To build my grid design, I had to learn how to code tables. Here’s where it got tricky for me – it’s hard to imagine turning something visual like a table into text!
Start off with a sketch
The first mistake I made was jumping head on into the code without having first laid out a sketch. Tables can be difficult to visualize once you start coding, so it’s extremely helpful to have an idea of how much content you’ll want to include and how you would like to arrange it. Each separate piece of content, whether image or text, will generally need to be coded as it’s own cell in the table.
Coding the table
Now for the code, <tr> stands for “table row” and <td> stands for “table data” or column. Use <tr> to create a new row, followed with <td> and the text you’d like to add to the cell.
Filling out the details
Throwing another language in the mix
The email frame we just reviewed was all in HTML, but for styling, we’ll have to turn to another language, CSS (Cascading Style Sheets). The two are generally paired together for website and email building because HTML creates the structure, while CSS describes the visual details such as color and fonts.

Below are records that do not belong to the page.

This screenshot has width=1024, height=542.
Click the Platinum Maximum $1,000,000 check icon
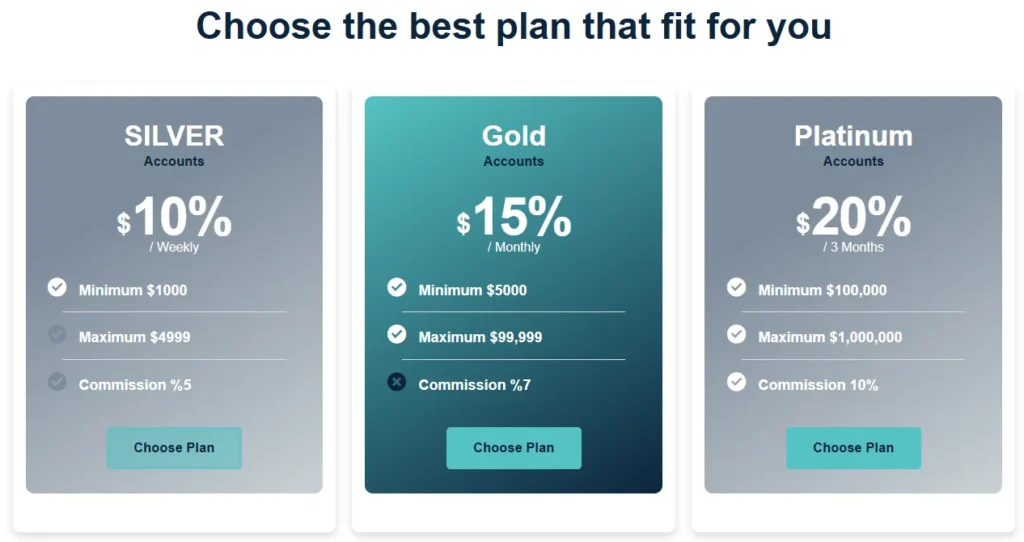tap(737, 334)
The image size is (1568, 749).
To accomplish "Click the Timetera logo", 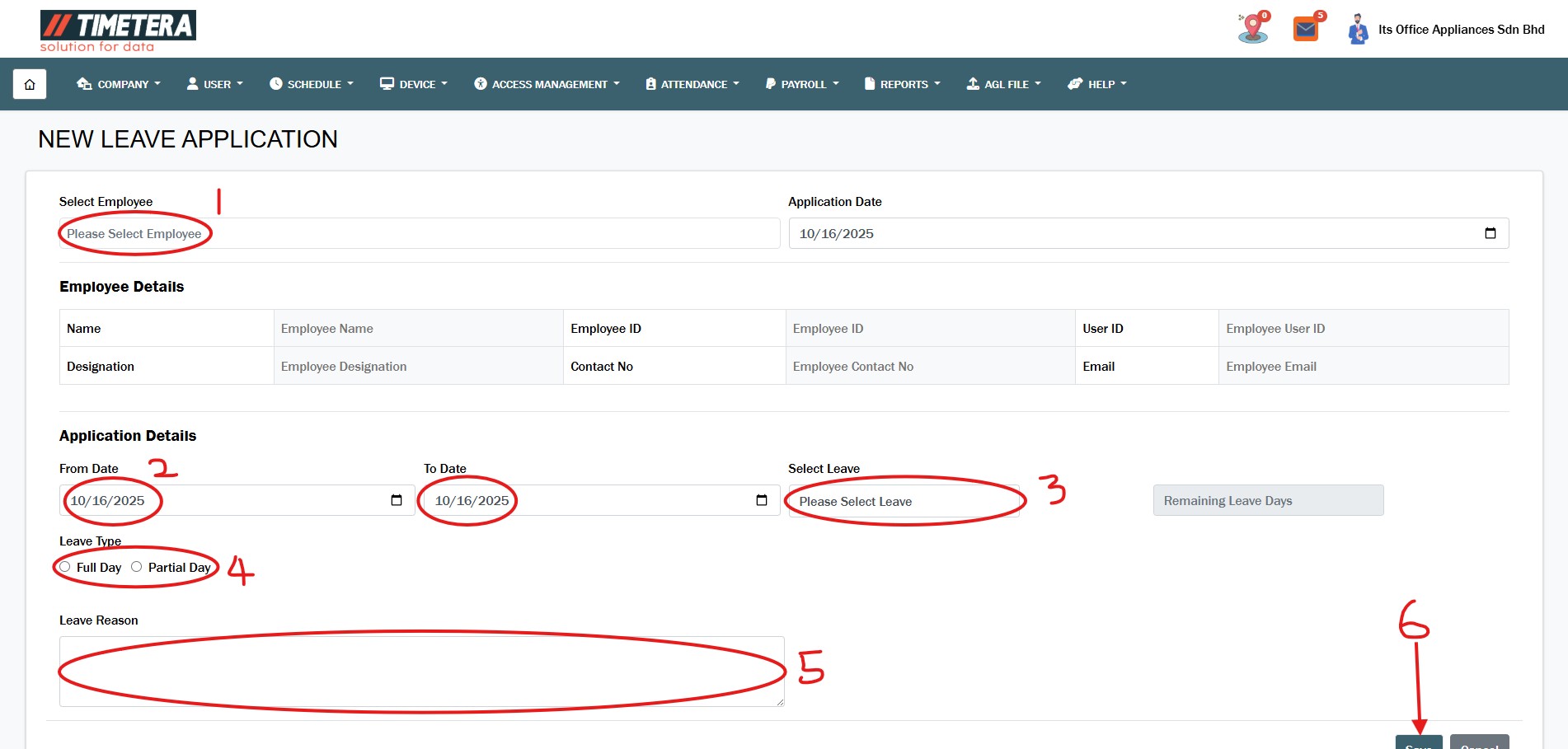I will pos(118,30).
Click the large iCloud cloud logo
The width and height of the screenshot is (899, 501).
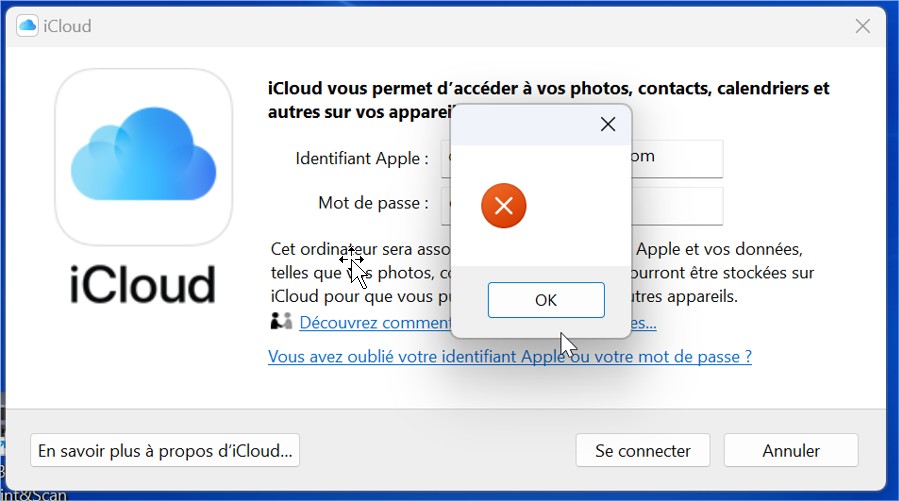click(143, 157)
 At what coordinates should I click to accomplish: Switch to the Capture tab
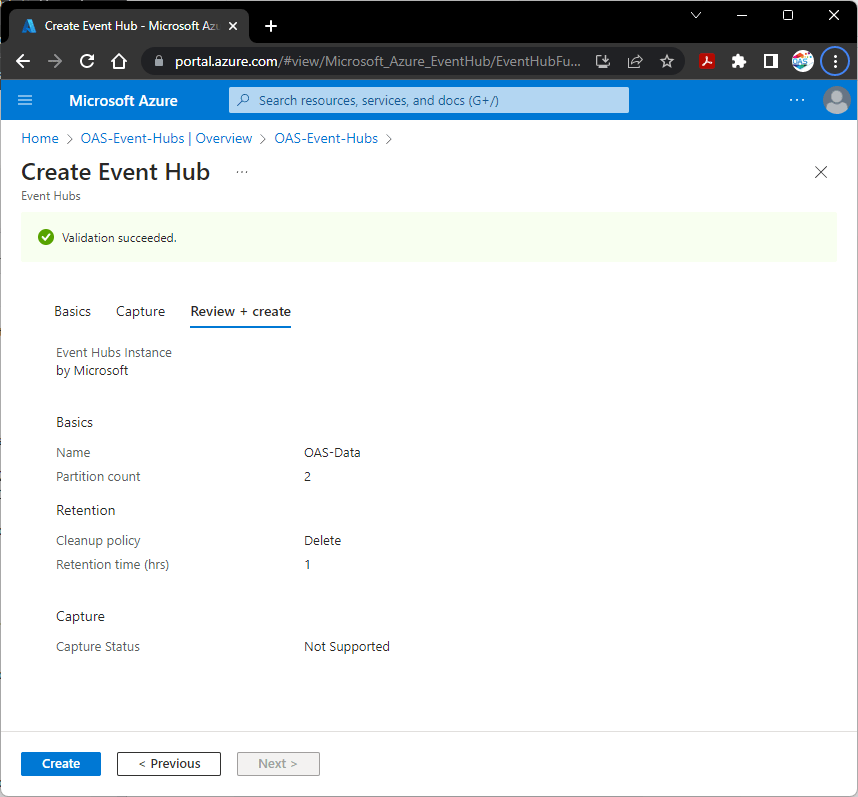(140, 311)
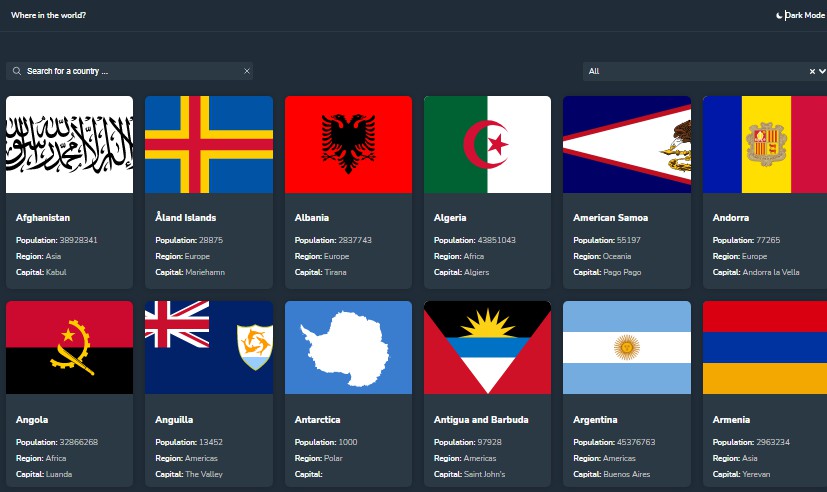The image size is (827, 492).
Task: Clear the search field with X icon
Action: pyautogui.click(x=247, y=71)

To further complicate things, most email clients do not play well with CSS. There are inconsistencies in the way they render CSS. For example, Gmail strips out any CSS that is included in the header of an email, but Outlook accepts <style> tags in the <head> and <body>. This sure confused me! Email clients don’t like CSS but we have to use it to style anyways?
It turns out there are several types of CSS, but for our intents and purposes, I’ll just introduce inline-CSS. Because inline-CSS is applied to each individual HTML tag, it renders correctly.
If you happen to have all of your styles already coded into your header, there are plenty of handy tools that can “inline” the code for you. Take Inky’s Inliner, for example.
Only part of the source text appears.